This project was kicked off by an informal Discord chat earlier today (February 3, 2024).

Several large-scale free document repositories and projects have grown up over the past 10-20 years. Examples include Wikimedia Commons, The Wikipedia Library, Internet Archive, Hathi Trust, Biodiversity Heritage Library and Library of Congress. Several commercial efforts such as Google Books and Newspapers.com also provide some level of no-cost (but possibly license-encumbered) access to a variety of scanned materials. However, this has only scratched the surface of the global repository of printed materials sequestered away; some professionally indexed and stored in climate controlled libraries, others randomly stashed away in basements and garages. In addition, with various copyrights expiring and the public domain growing every year, an ever-expanding collection of knowledge becomes available for legal uploading without restrictive licensing or paywalls.

Getting these materials digitized and made available on-line is one of the big tasks humanity faces over the next several decades. At some point, even the most dedicated archivists will no longer be able to justify the cost to keep all this paper around and it will be discarded. If it has not been digitized, the information it contains will be permanently lost to humanity.

Wikimedia New York City ("the chapter") rents space in Prime Produce. It is proposed that the chapter purchase a high-quality book scanner, install it at Prime Produce, and set it up as a public amenity for people to use to scan books. A requirement of using the scanner will be that the scanned materials be uploaded to a free archive such as Wikimedia Commons or Internet Archive; it must therefore be ensured that scanned material is suitable for such an upload, i.e., in the public domain or under an otherwise free license. The chapter will hold scan-a-thons in which the public will be invited to bring materials to be scanned and receive help and assistance scanning and uploading.

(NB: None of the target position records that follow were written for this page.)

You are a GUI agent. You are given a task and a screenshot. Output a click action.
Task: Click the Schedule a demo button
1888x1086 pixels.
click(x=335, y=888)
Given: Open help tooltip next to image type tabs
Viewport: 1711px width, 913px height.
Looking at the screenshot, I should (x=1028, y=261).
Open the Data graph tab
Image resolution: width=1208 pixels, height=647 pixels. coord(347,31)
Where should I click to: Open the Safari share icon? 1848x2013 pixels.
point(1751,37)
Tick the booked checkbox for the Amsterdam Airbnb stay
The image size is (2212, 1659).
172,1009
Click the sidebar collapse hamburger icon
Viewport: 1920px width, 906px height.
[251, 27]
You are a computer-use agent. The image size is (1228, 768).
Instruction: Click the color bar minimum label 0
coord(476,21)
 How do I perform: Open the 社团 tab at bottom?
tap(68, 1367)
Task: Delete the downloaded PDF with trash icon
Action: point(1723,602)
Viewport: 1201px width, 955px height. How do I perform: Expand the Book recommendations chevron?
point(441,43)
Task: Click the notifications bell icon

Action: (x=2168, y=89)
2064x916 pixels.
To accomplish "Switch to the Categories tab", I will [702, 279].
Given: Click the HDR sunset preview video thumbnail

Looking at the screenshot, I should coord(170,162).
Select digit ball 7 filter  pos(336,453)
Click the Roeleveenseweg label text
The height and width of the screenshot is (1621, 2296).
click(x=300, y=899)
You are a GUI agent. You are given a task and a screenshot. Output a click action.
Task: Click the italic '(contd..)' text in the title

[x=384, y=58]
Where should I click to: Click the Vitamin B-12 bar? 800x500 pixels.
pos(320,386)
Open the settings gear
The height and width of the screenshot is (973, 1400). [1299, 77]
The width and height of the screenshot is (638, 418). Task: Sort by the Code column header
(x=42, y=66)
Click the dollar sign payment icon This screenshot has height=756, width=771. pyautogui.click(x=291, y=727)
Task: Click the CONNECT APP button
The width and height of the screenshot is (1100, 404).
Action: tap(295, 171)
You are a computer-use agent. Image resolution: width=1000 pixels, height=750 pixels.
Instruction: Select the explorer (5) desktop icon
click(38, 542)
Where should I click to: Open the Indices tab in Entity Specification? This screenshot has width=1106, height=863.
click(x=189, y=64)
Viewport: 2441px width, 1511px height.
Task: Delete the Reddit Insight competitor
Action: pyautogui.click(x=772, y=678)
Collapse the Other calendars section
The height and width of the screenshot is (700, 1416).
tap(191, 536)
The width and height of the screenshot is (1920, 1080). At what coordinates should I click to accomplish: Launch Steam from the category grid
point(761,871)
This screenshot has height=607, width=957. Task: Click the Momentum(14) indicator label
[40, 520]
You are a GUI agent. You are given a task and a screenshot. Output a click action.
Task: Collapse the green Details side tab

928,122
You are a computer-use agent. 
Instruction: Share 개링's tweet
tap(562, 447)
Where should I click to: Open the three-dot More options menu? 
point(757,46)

The initial feedback from the chapter is positive, and suggests that funding would probably be available for this. Initial feedback from Prime Produce is also positive, this being an idea that other resident organizations have previously thought about doing. At this point, there is nothing decided other than general but informal agreement that this seems like a good idea. The purpose of this page is to flesh out the technical details of what makes sense to buy, how much it costs, and firm up commitments.

Hardware[edit]

The two basic hardware routes seem to be a dedicated book scanner or a camera on a copy stand. Some things to consider:

Internet Archive: How the IA Scans material

Scanning Services

Scanning Services

Digitizing Print Collections with the Internet Archive Open and free online discovery and access, long-term storage and engineering file management and unlimited downloads.

Tweet (or post) re: scanning

At the Internet Archive, this is how we digitize a book.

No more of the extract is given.